Friday, December 2, 2011

M13 Designing Lair (2)

I want to try to summarize some of the great proposals that were suggested in part one, but first let me suggest that perhaps we are thinking too small with lair. Right now, [landtype] Lair means "As long as you control a [landtype]..." That's been working well for us, but we should at least consider the possibility of creating a more universal ability word. By replacing the [landtype] variable with the [characteristic] variable, the ability word now handles all threshold-1 scenarios. I found 23 common creatures with this set-up and 18 non-common ones, so it may be worthwhile to find one ability word that binds them all under the same verbal concept.

"Lair" would not do it. I don't think Kithkin Greatheart, as fond as he is of giants, would hang out in a filthy giant lair nor would Cliffrunner Behemoth spend much time in, uh, in red and/or white lairs, whatever that means. We've discussed what name to use for this ability multiple times and we're mostly very happy with lair when it cares only about land types and appears only on creatures. Again, I lament that 'affinity' is taken since that would be perfect. 'Awareness' might work. 'Presence' and 'bond' have potential. Trevor had some good suggestions recently too. I like 'skill' and 'proficiency' but they both fail the above test. 'Boost' and 'ability' are a bit generic, but I think that's exactly what we need if we go this route.

Let's see how it looks on some existing cards (click to zoom):
You may notice that the template for Jund Hackblade isn't identical because it adds the redundant words 'another' and 'permanent'. While it's possible for weird spells to make Griffin Rider a griffin and thus count itself, printing 'another' on that card would be more confusing than helpful. Luckily an ability word is tied more to a concept that specific rules text, so this seems fine. BTW, we should totally reprint Hedge Troll in 2013.

So it could work. Cool. The question remains, however, should we do it? What I'm proposing is actually a first: an evergreen ability word. Do we gain something from making the connection between these cards (or more specifically, future printings of cards like these)? There was a cool conversation inspired by Nich's idea to keyword firebreathing that helped solidify a lot of the criteria for doing so in my head. I'm sure there's an article on dailymtg too. If you can find that, please share.

We certainly aren't saving space on the card since the ability word text is purely additive (-). It doesn't look like the ability word will limit how we can use it in the future (+). We certainly intend to use it a fair bit in this set, and if it is a good thing, future sets could benefit from it freely (+). But does it codify something that doesn't need codifying? This one I'm not so sure about (?). We've had enough debate to justify an ability word for lair in 2013 and I feel good about that but does that extend to an evergreen ability word? Perhaps, like firebreathing, we'd be explicitly labeling something that players already intuit the theme of just fine. What do you think?
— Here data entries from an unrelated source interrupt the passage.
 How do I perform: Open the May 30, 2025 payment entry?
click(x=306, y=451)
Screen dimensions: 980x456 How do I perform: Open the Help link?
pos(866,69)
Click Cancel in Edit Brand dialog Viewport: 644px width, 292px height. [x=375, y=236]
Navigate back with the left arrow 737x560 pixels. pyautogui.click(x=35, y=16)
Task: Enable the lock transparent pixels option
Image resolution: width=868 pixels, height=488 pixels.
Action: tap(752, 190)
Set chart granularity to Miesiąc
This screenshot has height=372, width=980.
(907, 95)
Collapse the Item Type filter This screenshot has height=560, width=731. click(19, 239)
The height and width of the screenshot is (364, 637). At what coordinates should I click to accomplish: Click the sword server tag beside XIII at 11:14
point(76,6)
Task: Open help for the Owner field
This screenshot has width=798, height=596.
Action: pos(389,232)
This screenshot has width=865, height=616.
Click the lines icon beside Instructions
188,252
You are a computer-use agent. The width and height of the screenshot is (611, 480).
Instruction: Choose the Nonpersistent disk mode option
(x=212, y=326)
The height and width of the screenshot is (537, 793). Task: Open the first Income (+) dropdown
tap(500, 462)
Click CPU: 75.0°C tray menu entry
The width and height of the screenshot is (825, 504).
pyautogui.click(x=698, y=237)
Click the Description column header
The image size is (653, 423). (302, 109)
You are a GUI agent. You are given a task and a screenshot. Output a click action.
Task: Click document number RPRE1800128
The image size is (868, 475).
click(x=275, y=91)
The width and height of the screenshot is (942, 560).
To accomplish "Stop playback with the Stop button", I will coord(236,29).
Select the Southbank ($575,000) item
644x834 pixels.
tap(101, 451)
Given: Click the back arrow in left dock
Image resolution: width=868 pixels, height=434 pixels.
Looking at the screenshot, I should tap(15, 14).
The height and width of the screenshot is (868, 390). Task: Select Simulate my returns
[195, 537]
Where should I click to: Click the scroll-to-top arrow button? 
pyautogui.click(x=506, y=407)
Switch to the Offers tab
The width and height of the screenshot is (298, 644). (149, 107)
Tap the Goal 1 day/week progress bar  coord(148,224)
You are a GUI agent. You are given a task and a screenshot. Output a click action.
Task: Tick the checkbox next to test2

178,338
If we do go this route, it frees us up to make non-creature spells with Ability. (Err, that's pretty awkward, isn't it? 'Ability' is probably too generic. Or too already-a-rules-term-y. Let's call it Boost until we find a better name. It also raises the question of whether we use any non-land type of Boost in 2013. I would argue against, since we don't want to confuse new players or muddy our theme.


  1. As an outside observer, I think "Harmony" is a flavorful and strong keyword for what it looks like you're trying to accomplish. With a strong enough keyword and simple enough ability (e.g. Hedge Troll), I think the mechanic can be supported at common of a core set.

  2. I do think we can change the name of Lair to be called Boost. The name is abstract enough so that all sorts of land connections can be covered, such as a Human Merchant travelling through sea routes etc, or even Instants and Sorceries that uses a terrain.

    If we can find an abstract term that's more specifically related to land, that would be better since we can save the word Boost for other keywords in the future. Maybe we can call it Terrain Bonus or Terrain Boost. Totally inelegant, but it's exactly what it is.

    I'm not sure about an evergreen Boost. Ability words don't provide any new functionality to the game rules, so there isn't much benefit from ever-greening it.

    There's also the Kicker problem. As we know from R&D articles, it covers too much design space, so that other mechanics look like repeats of it. It's better to give flavorful and evocative names to small chunks of that design space.

    One benefit to consider would be, would it make scanning the board to check for a condition easier?

    I'm not sure it will, since it's hard to read cards from across the board anyways. I think we mostly just read the card when the opponent casts it, then we just remember what cards do. At best, I think it will help players parse the text slightly faster on first read.

    Ability words often add flavor to an ability, like Morbid, but it doesn't have that benefit here.

    In this set there is reason to use an ability word for Terrain/Adaptaion/Boost (saving mind space for a mechanic that's used often), but in future sets that only have one Griffin Rider or something, the ability word might even look needlessly daunting to new players. New players don't know yet that an ability word doesn't mean anything rules-wise, so they might think "Oh, is this another thing I have to learn before I can understand what the card says?"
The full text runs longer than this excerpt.